- REQUIRED ACTION 1 -
Reproduce the passage of the Claude Code release notes starting with "For teams running" and going on through "session transcript files.", changing "parallel agents" to "concurrent agents".
- REQUIRED ACTION 2 -
Shorten the paragraph of the Claude Code release notes that begins "Before v2.1.206" and keep its main facts.

Background Agent Upgrades (No More Stale-Session Lag)
Before v2.1.206, a Claude Code update during an active session could cause the next background agent launch to run a slow in-session upgrade — the daemon would detect the version mismatch and upgrade on startup, stalling the agent for seconds or more before doing any actual work.
Now: upgrades happen immediately in the background after a Claude Code update installs. By the time you start your next session, the upgrade is already done. Stale-session upgrade lag disappears.
For teams running many parallel agents or scripted agent pipelines, this removes an unpredictable latency source from session startup.
v2.1.205: Auto Mode Transcript Protection
v2.1.205, which shipped the day before, added one notable security feature: a new auto mode rule that blocks tampering with session transcript files.
Session transcripts record what the agent did and said. A compromised MCP tool or injected prompt could attempt to overwrite or delete transcript records — either to hide malicious actions from audit review, or to alter the apparent history in a way that confuses future sessions.

- GIVEN RECORDS -
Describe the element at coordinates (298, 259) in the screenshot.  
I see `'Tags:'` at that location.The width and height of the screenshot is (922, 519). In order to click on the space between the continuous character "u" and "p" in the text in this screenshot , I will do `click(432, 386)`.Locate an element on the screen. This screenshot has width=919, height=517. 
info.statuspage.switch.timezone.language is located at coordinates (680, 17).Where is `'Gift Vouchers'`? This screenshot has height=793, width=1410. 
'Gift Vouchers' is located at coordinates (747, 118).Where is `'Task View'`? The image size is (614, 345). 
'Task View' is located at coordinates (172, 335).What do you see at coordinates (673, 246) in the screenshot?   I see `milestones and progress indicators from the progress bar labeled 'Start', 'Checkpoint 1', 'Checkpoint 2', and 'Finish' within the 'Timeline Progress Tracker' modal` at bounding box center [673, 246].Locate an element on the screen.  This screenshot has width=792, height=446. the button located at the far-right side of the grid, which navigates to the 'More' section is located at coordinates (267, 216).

- TASK RESULT 1 -
For teams running many concurrent agents or scripted agent pipelines, this removes an unpredictable latency source from session startup.
v2.1.205: Auto Mode Transcript Protection
v2.1.205, which shipped the day before, added one notable security feature: a new auto mode rule that blocks tampering with session transcript files.

- TASK RESULT 2 -
Before v2.1.206, updating Claude Code during an active session could slow the next background agent launch. The daemon detected the version mismatch and upgraded on startup, which stalled the agent for seconds or more before it did any work.